Barraca das gostosuras

Bercília Mozer de Moraes, espécie de matriarca e uma das responsáveis pelo evento, revela que a preparação começa um mês antes, portanto, no momento, está ocupadíssima. Entre os pratos salgados, os mais procurados são o cachorro quente, o churrasquinho e os caldos. Entre os doces, estão a canjica, pamonha, cocada, cuscuz, pé de moleque, paçoca, doce de abóbora, além bolos de sabores variados.

“A barraca de doces é uma das grandes atrações da festa, pela quantidade de guloseimas. É até difícil escolher diante de tanta coisa gostosa! Tudo é feito com a ajuda dos meus filhos, netos, noras, genros, primos, é parente que não acaba mais. é muita gente ajudando pra tudo sair perfeito”, ressalta. “Recebemos gente do Rio, de Niterói e de municípios vizinhos como Bom Jardim, Cordeiro e Petrópolis, e, às vezes, até de São Paulo. As pousadas ficam lotadas”, completou.

No meio de tantas gostosuras, um ítem se destaca: a broa. Graças a uma receita muito especial, outra tradição da família Mozer, que pode ser experimentada com geleias ou cremes.
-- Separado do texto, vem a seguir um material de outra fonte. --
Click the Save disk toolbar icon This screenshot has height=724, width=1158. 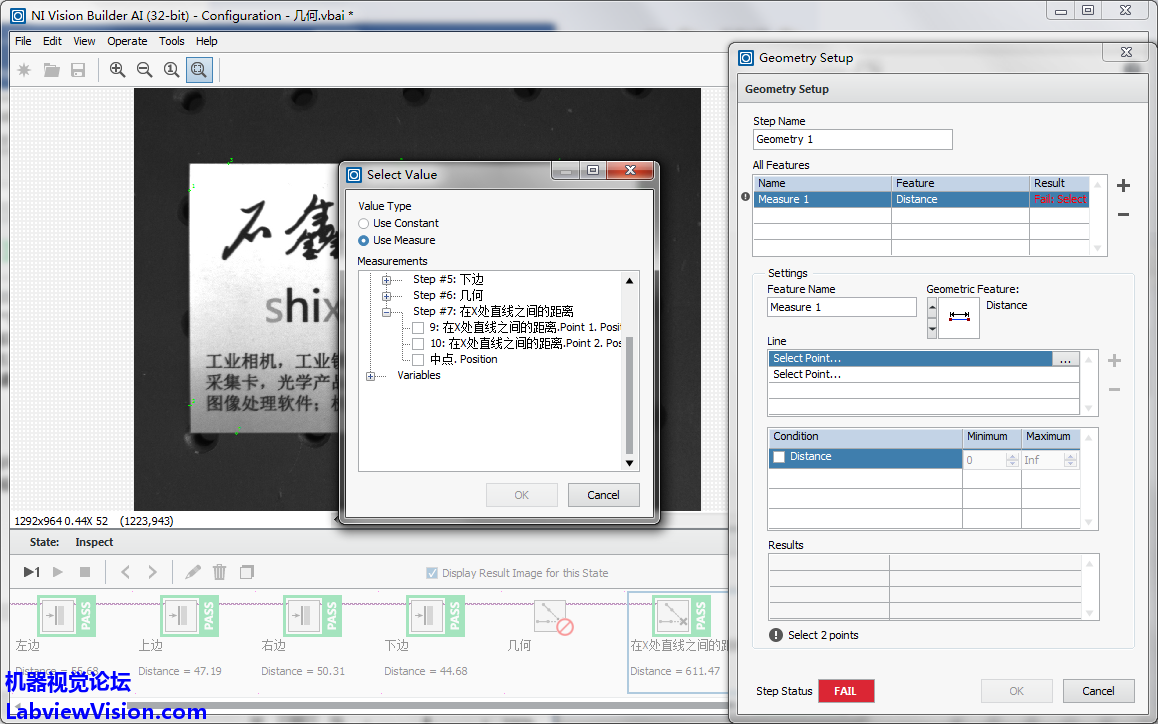pos(78,70)
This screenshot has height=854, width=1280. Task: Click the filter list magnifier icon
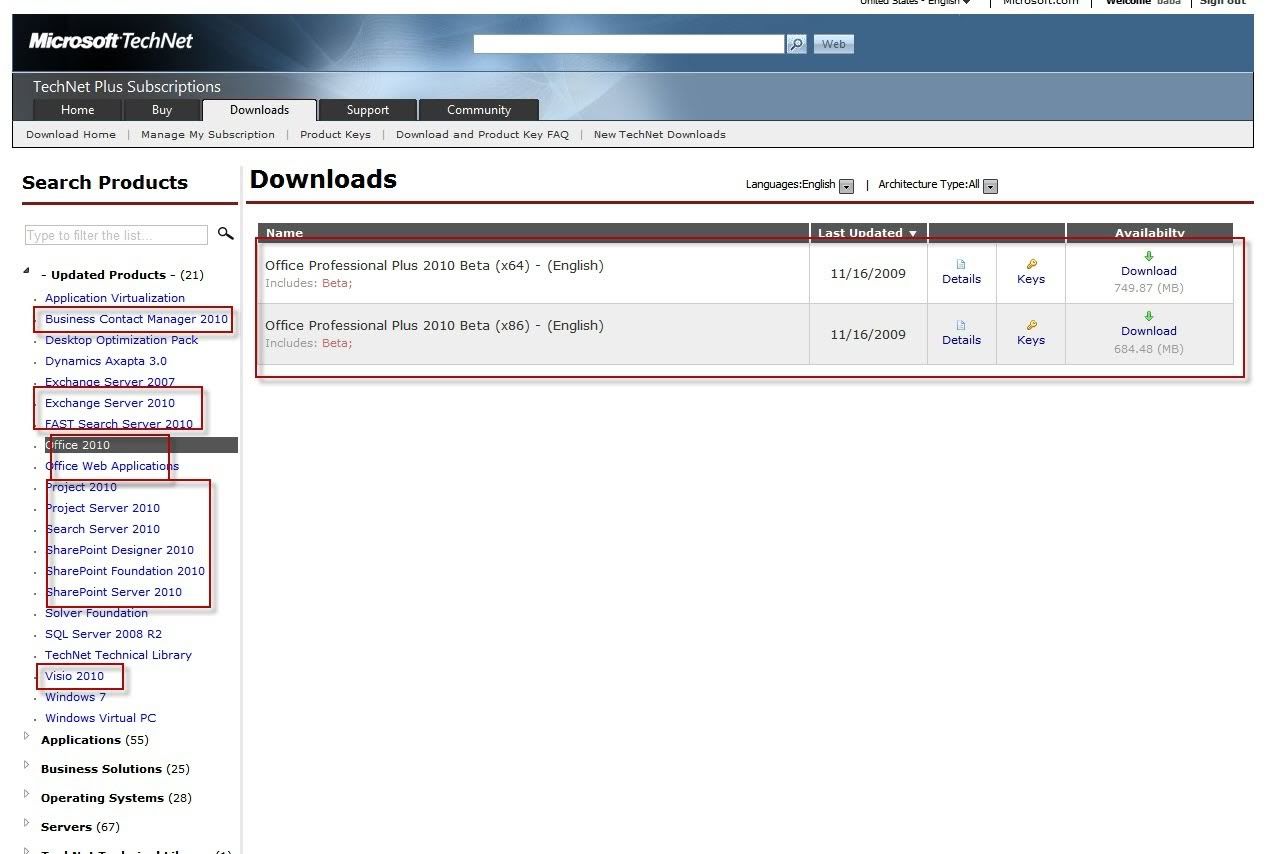pos(225,234)
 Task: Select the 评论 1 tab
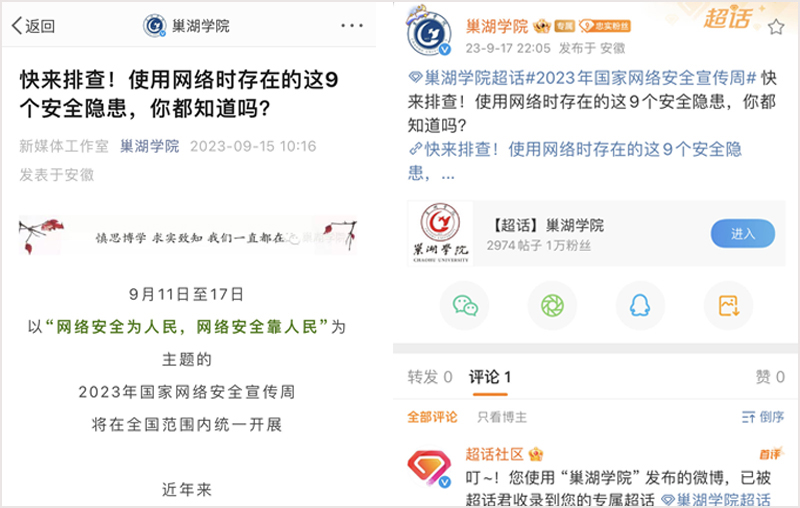[x=490, y=377]
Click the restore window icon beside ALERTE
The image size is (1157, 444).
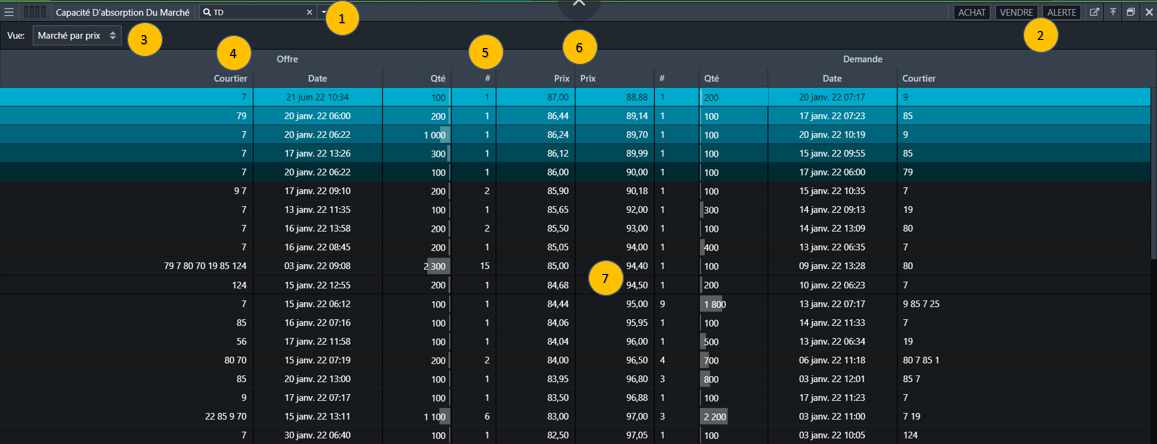pyautogui.click(x=1129, y=12)
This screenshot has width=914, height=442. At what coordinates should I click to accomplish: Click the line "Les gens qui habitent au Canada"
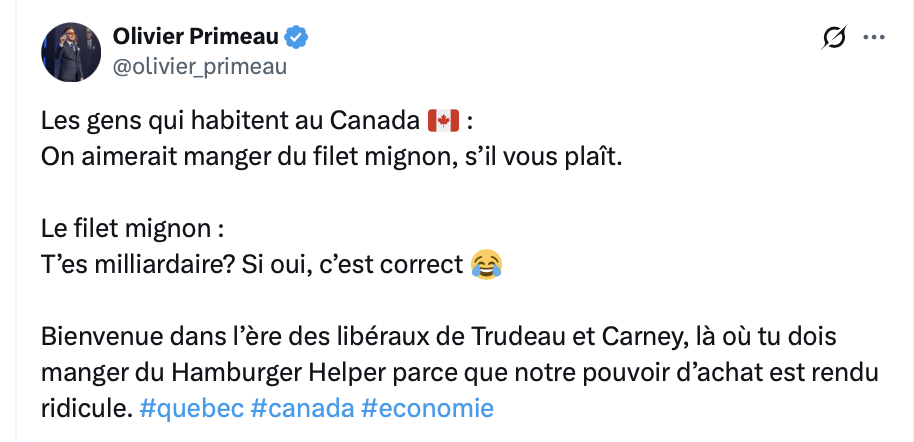[228, 122]
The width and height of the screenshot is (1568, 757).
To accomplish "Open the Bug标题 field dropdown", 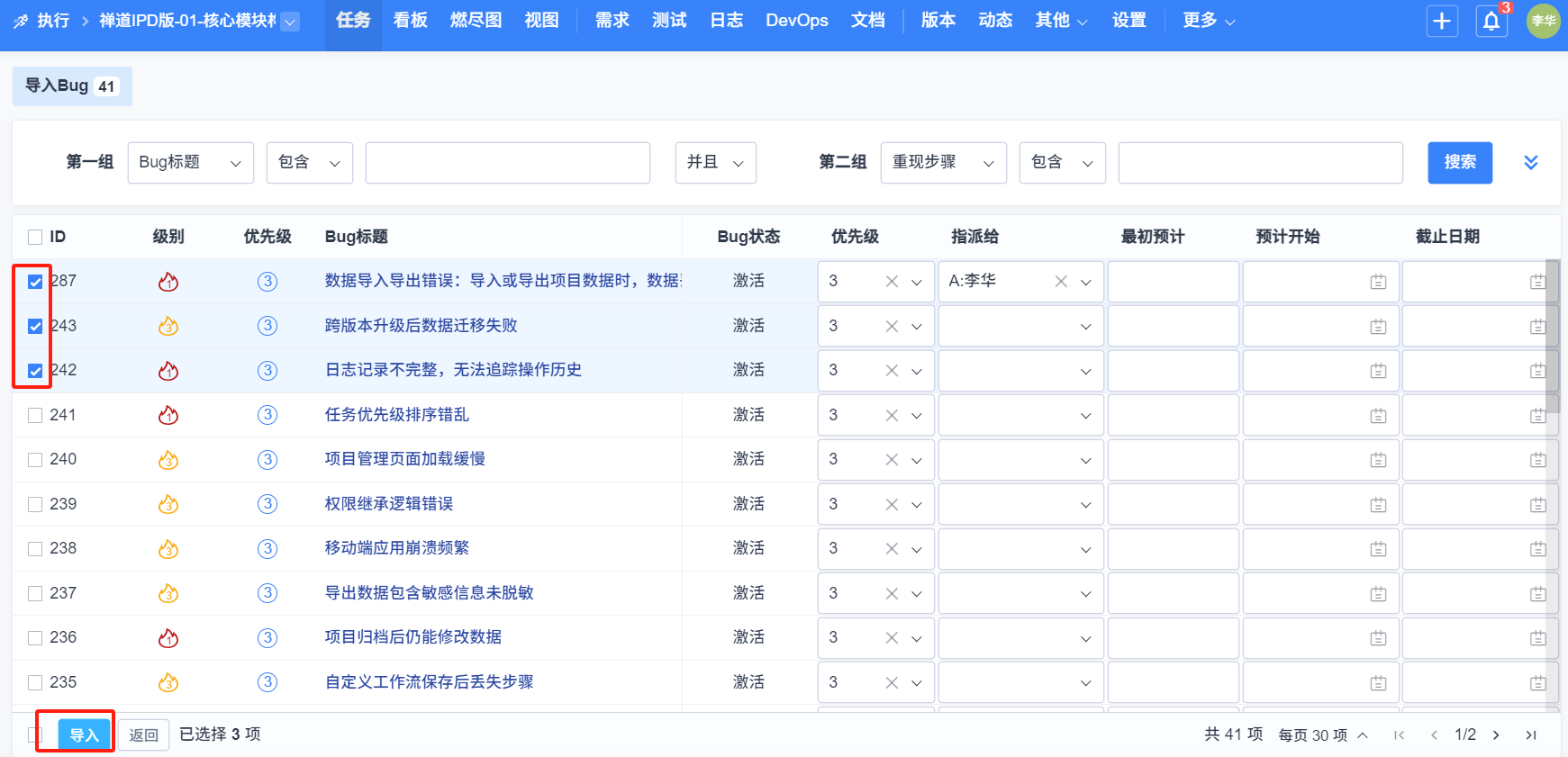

A broa dos Mozer começa a ser preprarada uma semana antes do início do evento e chega a ser produzida mais de mil unidades. Foi Bercília quem introduziu a receita na família, herdada de seus antepassados suíços. Ela não faz segredo sobre os ingredientes que usa: batata doce, inhame, aipim, cará, chuchu e abóbora, além de fermento, açúcar, manteiga e óleo.

“Não tem mistério. Tudo é feito de forma caseira e à moda antiga, em forno de lenha. Talvez, essa forma de assar faça diferença no resultado. Mas é só isso mesmo”, resumiu Bercília.

Curiosidades

  • Quadrilha: Tem origem nos bailes de salão da cultura francesa. Palavras como balancê, anarriê, anavã têm origem na língua francesa : balancer (balançar), en arrière (para trás), en avant (para frente). A quadrilha é a encenação do casamento do caipira com uma linda moça, no qual estão presentes o padre, os pais dos noivos, o juiz, o delegado e os convidados. Colorida e alegre, a quadrilha é elemento obrigatório de todo arraial.
  • Comida: A lista das especialidades juninas é longa e pode variar de acordo com as regiões. Existem, porém, alguns quitutes tradicionais, como o quentão, vinho quente, bolinho caipira, cuscuz, bolo de milho, pamonha, canjica, milho cozido, pipoca, pé de moleque, pinhão, curau, batata doce, bolo de fubá, maria-mole, churros, churrasquinho, pastel.
  • Balão: Há alguns anos, costumava-se soltar balões durante as festas juninas. Atualmente, devido ao perigo de o balão cair em áreas residenciais ou florestas, com alto risco de queimadas e incêndios, a brincadeira é proibida por lei.